* DESCRIPTION OF THE TASK: A faithful copy of the entire listing is what is needed.

* STORED DATA:
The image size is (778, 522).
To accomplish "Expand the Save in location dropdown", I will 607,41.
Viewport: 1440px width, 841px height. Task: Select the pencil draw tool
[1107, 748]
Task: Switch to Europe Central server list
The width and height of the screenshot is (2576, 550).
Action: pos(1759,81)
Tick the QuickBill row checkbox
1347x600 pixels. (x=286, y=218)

* EXERCISE RESPONSE:
The image size is (778, 522).
To accomplish "Expand the Save in location dropdown", I will 607,41.
Viewport: 1440px width, 841px height. Task: Select the pencil draw tool
[1107, 748]
Task: Switch to Europe Central server list
The width and height of the screenshot is (2576, 550).
Action: pos(1759,81)
Tick the QuickBill row checkbox
1347x600 pixels. (x=286, y=218)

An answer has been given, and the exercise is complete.